Developmental or maturational theories of crime can also be thought of as describing a cointegrated time series rather than a deterministic trend to the extent to which the theorist describes a variable or process that explains the change in propensity over the life course. For example, Gove (1985) posits that there are biological and psychological factors over time that peak and decline in the same manner as offending propensity. These factors are plausibly cointegrated with offending propensity.
Although they are skeptical about whether this can be done, Gottfredson and Hirschi (1990) acknowledge the possibility that timevarying covariates can explain long-term change. On the empirical side, Osgood (2005) advocates inserting time-varying covariates with time constant parameters into growth curve models in an attempt to explain the age crime curve. Within the growth curve framework, Osgood (2005) suggests testing to see if the time-varying covariates can detrend the data. This basic approach has been applied by Nieuwbeerta and Blokland (2005) where they look to see how much marriage and employment can explain the age crime curve.
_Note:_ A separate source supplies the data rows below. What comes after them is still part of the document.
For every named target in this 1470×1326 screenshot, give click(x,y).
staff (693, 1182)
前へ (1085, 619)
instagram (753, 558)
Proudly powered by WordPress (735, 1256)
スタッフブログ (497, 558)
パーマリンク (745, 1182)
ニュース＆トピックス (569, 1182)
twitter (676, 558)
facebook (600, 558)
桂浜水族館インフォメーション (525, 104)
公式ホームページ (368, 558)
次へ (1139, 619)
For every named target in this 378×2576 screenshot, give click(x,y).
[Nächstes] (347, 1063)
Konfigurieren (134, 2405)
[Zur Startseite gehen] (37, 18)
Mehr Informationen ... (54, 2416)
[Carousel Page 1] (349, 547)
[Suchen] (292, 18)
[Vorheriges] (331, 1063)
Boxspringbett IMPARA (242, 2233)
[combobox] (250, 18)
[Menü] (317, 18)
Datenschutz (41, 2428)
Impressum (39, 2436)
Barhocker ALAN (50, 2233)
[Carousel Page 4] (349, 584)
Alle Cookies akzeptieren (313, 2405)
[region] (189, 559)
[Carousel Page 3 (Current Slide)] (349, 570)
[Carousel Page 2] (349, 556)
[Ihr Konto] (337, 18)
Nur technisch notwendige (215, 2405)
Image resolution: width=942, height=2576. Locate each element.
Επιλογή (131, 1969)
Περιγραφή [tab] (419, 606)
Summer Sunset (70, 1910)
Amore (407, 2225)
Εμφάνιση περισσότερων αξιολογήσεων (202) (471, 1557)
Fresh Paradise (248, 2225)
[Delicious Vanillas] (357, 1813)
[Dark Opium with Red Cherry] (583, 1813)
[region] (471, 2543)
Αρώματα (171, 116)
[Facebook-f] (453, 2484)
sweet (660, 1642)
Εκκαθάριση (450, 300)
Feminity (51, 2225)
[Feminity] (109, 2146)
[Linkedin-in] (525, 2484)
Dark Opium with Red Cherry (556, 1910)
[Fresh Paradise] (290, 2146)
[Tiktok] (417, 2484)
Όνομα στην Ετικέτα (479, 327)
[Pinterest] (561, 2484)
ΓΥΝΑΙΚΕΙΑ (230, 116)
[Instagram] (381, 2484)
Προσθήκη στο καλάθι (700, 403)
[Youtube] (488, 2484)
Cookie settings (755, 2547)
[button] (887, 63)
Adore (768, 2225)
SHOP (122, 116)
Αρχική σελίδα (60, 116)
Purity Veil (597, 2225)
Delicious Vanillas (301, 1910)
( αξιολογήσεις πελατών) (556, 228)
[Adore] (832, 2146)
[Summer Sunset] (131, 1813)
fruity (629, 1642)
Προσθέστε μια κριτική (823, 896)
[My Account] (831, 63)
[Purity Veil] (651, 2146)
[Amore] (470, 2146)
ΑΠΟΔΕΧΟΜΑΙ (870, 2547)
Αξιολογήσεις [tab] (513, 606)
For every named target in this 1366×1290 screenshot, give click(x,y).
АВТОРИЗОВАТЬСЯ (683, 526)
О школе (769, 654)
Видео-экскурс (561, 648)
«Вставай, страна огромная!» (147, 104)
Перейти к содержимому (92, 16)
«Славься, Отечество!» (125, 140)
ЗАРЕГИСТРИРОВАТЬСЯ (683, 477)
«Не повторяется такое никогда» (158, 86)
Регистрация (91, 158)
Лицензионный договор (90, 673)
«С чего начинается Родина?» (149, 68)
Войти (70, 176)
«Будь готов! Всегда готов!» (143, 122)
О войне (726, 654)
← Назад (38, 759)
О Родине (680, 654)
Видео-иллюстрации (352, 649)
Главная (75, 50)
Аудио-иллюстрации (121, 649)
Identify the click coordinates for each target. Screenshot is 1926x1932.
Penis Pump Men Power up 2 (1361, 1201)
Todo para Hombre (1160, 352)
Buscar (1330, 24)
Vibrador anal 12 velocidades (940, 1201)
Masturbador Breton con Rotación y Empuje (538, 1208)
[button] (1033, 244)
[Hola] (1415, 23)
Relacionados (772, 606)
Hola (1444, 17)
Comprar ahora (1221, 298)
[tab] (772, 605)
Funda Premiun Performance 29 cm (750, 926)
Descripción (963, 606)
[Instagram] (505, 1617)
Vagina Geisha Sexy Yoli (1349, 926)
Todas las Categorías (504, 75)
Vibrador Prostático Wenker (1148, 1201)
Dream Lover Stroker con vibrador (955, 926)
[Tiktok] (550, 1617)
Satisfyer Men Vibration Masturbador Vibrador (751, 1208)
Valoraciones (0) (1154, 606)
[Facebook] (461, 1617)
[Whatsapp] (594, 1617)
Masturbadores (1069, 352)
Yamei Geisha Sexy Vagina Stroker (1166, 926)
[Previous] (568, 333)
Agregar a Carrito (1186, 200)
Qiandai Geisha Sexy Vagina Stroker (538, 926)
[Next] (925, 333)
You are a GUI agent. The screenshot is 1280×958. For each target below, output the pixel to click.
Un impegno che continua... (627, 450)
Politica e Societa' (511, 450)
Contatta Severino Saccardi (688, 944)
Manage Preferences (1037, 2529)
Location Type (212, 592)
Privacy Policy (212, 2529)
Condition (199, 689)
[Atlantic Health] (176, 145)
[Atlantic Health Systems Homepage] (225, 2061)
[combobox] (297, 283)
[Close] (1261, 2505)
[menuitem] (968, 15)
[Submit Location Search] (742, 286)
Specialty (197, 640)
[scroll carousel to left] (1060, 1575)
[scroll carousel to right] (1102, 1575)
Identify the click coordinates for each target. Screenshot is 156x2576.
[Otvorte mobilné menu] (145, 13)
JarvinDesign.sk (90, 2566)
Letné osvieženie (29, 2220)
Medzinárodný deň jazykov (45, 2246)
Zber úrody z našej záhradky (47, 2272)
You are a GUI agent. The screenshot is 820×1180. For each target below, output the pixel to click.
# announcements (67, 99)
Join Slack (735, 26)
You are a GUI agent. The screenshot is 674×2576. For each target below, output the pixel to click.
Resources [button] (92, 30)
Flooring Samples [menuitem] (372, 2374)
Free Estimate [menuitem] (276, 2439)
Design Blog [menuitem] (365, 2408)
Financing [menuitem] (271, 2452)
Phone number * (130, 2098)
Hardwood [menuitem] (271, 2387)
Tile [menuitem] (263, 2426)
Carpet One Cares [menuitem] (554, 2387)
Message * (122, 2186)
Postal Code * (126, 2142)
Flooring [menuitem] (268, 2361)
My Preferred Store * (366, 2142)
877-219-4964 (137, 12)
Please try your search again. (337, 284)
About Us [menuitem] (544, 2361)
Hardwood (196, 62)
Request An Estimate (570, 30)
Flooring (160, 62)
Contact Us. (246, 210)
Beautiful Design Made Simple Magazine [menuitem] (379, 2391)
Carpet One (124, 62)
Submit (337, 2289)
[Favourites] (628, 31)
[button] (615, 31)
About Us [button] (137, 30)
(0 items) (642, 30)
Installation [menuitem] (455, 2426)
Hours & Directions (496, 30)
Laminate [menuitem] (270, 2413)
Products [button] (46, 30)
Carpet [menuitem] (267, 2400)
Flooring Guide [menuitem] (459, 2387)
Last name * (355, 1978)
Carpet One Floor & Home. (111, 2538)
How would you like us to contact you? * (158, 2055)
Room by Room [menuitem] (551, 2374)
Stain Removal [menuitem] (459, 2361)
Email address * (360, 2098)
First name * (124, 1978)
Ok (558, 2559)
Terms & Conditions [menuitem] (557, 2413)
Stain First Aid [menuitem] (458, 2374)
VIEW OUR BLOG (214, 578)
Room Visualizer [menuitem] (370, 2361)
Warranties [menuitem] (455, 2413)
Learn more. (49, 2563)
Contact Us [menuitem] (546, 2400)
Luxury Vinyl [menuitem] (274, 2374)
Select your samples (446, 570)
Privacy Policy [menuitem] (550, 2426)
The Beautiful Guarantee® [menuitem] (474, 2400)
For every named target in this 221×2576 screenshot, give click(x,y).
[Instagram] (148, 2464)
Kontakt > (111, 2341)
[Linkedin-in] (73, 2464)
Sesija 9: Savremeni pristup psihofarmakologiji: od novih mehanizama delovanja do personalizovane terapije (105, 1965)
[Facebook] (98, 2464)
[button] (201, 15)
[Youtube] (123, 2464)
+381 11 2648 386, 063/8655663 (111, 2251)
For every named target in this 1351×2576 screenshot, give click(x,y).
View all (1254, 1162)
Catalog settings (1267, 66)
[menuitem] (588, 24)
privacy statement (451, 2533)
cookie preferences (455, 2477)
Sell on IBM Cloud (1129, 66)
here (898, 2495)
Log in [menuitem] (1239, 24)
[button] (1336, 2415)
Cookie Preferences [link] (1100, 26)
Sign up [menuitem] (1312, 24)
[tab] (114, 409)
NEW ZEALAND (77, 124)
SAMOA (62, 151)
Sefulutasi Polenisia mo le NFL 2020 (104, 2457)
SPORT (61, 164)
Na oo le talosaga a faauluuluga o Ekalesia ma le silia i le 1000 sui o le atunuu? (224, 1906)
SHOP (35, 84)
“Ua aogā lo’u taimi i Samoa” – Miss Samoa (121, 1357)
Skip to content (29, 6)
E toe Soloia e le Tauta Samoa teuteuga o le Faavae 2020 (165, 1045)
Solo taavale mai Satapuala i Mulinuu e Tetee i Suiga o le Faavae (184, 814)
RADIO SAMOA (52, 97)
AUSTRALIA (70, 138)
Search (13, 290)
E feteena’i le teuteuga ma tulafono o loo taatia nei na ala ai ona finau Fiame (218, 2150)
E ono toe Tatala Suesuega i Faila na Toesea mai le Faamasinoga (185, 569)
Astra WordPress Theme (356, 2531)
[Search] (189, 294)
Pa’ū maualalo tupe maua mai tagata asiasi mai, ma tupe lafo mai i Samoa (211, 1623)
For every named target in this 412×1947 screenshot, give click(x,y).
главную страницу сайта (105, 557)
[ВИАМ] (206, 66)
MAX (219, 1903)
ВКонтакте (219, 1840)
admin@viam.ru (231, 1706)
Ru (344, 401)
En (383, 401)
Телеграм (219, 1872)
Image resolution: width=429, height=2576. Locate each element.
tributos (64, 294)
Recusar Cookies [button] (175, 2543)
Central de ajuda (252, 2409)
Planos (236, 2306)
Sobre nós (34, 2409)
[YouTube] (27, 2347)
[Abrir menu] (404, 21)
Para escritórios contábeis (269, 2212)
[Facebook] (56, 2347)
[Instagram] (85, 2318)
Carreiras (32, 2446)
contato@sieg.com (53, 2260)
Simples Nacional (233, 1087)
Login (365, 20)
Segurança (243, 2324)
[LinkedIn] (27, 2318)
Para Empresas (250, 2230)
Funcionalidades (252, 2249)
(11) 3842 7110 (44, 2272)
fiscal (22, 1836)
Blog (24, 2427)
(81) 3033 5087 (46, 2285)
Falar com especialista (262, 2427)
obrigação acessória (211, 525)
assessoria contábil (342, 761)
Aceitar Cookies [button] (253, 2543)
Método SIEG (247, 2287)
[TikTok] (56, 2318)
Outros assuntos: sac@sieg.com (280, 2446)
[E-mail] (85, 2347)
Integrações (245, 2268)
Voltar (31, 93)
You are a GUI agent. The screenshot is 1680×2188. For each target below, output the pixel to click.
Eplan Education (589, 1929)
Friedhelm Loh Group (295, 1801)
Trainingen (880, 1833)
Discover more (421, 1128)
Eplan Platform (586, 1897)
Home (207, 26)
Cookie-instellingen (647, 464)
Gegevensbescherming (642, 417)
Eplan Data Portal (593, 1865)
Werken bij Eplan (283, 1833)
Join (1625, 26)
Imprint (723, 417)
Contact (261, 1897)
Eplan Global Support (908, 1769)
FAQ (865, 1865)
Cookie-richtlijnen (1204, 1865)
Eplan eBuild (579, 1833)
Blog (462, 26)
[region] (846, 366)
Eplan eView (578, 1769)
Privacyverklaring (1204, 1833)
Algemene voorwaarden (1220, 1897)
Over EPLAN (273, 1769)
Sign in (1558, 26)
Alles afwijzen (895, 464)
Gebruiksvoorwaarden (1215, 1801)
It is also seen in Sweelen et al. (2013) in which they look to see how much a set of time-varying covariates can explain the divergence between those who desist from and those who persist in crime. In each case, the researchers are looking to see if the time-varying covariates can make a nonstationary time series stationary – with time constant parameters, the only way this is possible is if the covariates themselves trend or track in the same manner over time as offending propensity.
The third type of time series process that can explain or accommodate nonstationarity is a time series with a structural break. A structural break implies that there are two or more sets of parameters, meaning that the causal process is different across different time periods.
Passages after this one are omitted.